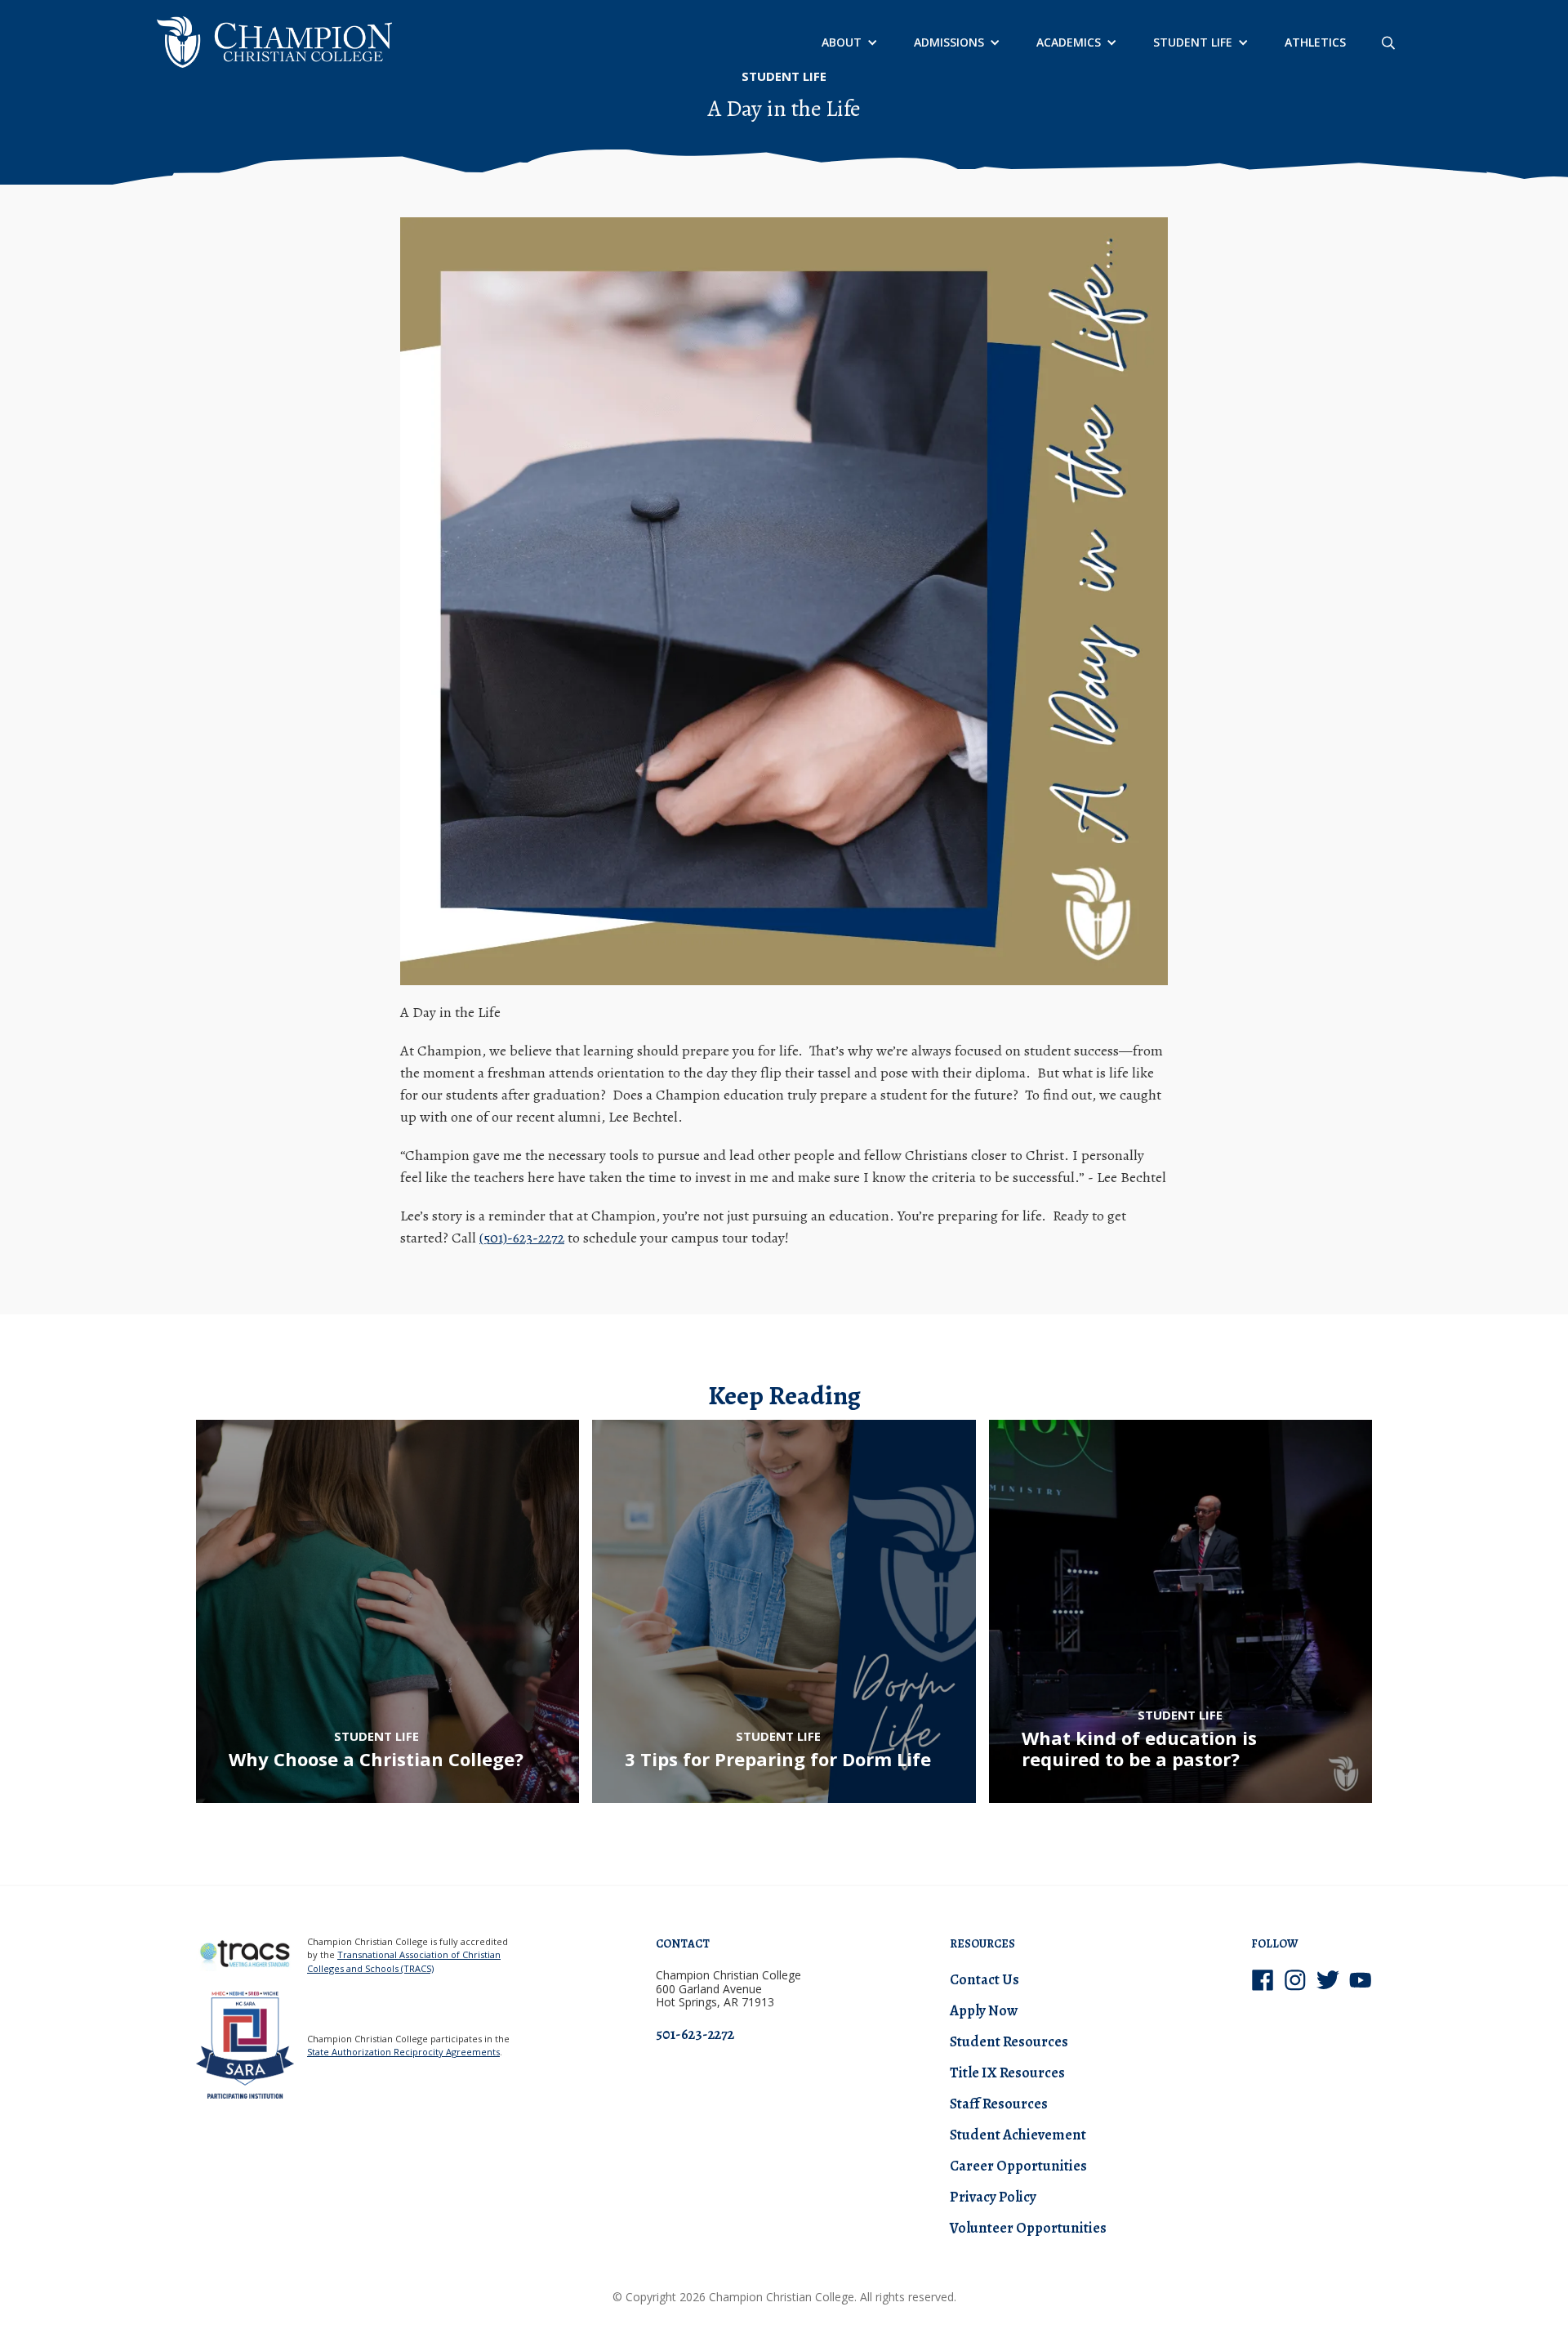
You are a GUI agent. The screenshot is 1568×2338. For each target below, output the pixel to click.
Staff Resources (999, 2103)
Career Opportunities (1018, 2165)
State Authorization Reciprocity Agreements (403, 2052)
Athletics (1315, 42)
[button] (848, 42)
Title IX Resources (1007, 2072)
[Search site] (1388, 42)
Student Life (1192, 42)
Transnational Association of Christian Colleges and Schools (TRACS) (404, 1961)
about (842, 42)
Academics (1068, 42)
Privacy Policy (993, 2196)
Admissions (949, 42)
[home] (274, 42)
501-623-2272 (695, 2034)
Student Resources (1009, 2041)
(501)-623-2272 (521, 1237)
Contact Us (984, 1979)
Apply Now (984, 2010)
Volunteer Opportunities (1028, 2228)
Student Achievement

+===+

| Work instruction |
The line containing "Academics (1068, 42)" begins the span, and the last line of the records above ends it. Return that span exactly, and nothing outside it.

| Written answer |
Academics (1068, 42)
Privacy Policy (993, 2196)
Admissions (949, 42)
[home] (274, 42)
501-623-2272 (695, 2034)
Student Resources (1009, 2041)
(501)-623-2272 (521, 1237)
Contact Us (984, 1979)
Apply Now (984, 2010)
Volunteer Opportunities (1028, 2228)
Student Achievement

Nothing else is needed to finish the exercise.